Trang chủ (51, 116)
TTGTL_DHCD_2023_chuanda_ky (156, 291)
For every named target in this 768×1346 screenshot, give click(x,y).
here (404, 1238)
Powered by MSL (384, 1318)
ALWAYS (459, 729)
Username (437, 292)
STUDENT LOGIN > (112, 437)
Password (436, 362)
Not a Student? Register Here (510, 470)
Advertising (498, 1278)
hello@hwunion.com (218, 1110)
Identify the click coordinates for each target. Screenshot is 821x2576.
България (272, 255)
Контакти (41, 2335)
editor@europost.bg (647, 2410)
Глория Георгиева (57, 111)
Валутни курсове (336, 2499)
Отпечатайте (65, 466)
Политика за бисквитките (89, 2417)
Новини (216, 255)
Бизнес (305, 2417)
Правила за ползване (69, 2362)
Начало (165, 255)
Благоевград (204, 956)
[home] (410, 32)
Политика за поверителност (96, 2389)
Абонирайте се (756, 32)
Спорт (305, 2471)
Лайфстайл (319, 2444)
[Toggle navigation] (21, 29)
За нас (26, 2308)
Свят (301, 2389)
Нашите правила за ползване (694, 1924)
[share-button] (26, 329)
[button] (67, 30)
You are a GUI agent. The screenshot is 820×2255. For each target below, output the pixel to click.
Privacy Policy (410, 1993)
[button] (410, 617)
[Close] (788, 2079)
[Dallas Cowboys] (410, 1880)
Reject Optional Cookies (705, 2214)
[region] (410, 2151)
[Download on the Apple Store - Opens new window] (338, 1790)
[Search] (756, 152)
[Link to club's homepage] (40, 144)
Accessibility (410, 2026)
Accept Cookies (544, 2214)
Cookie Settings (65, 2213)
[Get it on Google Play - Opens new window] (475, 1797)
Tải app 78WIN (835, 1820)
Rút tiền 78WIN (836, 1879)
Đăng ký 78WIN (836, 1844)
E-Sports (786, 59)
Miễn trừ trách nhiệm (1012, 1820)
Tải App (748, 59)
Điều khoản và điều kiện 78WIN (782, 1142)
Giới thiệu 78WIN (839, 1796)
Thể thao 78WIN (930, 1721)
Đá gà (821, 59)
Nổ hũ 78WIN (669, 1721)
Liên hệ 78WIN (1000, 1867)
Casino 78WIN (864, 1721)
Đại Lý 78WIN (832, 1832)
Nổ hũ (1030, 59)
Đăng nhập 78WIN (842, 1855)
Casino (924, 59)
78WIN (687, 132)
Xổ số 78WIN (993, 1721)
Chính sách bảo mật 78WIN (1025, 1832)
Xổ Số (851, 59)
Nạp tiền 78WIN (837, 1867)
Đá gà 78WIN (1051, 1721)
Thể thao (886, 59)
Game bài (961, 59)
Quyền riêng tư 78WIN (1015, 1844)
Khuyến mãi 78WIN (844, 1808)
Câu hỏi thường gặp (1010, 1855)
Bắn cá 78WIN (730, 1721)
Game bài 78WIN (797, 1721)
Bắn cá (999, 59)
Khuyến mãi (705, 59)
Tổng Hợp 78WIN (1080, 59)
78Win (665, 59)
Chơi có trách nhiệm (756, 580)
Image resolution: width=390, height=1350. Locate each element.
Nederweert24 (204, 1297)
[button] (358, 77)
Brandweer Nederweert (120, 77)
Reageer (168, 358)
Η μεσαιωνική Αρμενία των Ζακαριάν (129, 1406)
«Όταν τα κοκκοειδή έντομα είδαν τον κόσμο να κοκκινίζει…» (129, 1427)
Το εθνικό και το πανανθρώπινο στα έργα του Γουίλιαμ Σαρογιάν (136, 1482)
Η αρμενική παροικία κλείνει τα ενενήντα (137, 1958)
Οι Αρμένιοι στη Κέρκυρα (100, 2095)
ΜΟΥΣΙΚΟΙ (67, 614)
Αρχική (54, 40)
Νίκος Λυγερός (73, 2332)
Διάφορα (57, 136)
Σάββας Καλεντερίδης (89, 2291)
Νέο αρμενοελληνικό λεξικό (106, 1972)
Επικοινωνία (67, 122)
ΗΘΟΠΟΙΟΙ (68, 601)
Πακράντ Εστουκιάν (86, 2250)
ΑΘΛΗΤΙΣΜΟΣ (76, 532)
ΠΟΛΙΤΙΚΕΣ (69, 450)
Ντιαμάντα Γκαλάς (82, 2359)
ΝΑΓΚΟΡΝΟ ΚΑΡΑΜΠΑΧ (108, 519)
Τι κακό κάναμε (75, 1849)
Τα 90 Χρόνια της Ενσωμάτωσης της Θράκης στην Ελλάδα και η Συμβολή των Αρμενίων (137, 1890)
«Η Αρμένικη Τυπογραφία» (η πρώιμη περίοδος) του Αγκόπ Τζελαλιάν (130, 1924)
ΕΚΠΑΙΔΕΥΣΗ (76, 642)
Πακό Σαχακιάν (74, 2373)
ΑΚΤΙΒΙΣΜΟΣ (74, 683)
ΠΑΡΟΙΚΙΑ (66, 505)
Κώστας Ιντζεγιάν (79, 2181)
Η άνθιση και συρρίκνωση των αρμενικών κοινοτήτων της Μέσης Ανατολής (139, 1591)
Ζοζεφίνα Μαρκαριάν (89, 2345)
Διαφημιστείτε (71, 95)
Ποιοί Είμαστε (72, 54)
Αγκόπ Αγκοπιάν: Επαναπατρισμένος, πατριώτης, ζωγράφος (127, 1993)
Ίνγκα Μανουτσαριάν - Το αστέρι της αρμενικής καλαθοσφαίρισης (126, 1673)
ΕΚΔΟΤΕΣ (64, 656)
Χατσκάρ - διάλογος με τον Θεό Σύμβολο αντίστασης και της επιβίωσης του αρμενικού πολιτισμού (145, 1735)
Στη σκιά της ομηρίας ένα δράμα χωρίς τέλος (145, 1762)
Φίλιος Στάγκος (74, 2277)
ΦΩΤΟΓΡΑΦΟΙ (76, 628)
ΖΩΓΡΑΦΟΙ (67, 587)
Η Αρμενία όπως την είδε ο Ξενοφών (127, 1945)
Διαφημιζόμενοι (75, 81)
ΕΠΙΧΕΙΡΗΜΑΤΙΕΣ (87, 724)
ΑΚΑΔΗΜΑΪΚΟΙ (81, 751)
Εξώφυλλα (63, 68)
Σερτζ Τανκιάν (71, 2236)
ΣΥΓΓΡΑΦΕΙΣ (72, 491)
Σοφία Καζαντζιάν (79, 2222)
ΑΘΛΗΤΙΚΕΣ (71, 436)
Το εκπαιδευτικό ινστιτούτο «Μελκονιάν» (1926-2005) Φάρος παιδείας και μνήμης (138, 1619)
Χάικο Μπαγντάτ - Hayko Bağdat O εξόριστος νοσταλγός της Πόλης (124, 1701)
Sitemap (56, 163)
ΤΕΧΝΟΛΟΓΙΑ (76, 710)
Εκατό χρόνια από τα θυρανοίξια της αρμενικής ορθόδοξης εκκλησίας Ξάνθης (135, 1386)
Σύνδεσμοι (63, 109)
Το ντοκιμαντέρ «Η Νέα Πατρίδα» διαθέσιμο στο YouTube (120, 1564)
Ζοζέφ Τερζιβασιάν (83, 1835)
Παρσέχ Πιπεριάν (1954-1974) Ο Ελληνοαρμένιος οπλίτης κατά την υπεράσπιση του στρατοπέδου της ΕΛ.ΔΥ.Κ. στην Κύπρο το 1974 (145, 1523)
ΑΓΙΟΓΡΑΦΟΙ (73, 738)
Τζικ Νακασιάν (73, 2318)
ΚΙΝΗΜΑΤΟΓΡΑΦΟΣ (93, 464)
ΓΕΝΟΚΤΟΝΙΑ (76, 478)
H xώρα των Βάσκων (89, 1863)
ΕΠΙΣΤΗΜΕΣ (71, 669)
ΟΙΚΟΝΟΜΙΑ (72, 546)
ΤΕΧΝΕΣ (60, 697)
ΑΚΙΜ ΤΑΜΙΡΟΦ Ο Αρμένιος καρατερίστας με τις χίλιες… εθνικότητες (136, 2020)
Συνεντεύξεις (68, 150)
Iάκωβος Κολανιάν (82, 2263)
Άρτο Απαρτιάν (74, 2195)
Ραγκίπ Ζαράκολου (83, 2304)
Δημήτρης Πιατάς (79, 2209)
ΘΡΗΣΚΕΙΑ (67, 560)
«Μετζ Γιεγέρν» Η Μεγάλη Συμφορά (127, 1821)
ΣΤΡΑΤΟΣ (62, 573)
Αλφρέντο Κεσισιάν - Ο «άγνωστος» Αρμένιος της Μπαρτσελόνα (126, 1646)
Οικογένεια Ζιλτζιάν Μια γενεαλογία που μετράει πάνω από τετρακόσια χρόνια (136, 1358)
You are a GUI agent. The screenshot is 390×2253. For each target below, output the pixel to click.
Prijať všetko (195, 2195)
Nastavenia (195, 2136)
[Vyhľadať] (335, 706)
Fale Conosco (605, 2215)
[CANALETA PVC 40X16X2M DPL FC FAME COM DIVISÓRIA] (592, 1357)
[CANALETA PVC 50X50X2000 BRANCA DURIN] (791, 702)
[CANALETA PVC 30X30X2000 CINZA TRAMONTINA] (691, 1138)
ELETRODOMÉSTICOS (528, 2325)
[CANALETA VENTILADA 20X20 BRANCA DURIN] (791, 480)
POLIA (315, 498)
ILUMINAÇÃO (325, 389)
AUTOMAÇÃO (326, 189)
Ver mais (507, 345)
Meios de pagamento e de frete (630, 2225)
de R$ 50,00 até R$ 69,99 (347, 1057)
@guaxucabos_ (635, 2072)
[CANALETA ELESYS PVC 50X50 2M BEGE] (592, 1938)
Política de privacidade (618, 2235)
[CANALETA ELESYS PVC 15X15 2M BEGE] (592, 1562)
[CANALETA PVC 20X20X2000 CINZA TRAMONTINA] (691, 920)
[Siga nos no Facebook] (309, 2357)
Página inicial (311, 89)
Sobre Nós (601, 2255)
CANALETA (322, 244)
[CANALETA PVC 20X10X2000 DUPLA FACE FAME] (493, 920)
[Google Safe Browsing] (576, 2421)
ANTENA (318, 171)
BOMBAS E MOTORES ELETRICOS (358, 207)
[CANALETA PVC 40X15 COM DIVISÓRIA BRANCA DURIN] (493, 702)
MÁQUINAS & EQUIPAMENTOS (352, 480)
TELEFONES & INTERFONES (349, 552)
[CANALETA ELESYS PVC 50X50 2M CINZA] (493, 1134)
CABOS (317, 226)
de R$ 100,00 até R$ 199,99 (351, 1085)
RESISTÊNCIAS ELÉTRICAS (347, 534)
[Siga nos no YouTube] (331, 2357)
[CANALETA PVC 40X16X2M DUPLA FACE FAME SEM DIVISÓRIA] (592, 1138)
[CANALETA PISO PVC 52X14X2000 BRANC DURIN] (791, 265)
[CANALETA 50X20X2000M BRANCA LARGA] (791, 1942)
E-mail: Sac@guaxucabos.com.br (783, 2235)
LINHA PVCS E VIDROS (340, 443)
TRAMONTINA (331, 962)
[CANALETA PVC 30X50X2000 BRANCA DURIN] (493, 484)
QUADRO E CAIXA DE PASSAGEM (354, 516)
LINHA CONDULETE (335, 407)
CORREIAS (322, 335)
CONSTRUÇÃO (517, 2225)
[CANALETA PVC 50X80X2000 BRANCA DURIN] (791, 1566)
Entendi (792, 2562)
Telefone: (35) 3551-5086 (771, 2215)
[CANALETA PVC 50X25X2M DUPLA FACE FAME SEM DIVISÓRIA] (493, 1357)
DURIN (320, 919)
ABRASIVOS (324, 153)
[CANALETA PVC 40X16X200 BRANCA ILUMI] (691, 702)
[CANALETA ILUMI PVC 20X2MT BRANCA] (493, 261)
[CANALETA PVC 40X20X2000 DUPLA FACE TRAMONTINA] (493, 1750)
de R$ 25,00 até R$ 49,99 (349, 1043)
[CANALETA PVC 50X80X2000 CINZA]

⁂

> [TASK INSTRUCTIONS]
Read through the entries and copy every line that includes "Cookies".

> [EXERCISE SOLUTION]
Reject Optional Cookies (705, 2214)
Accept Cookies (544, 2214)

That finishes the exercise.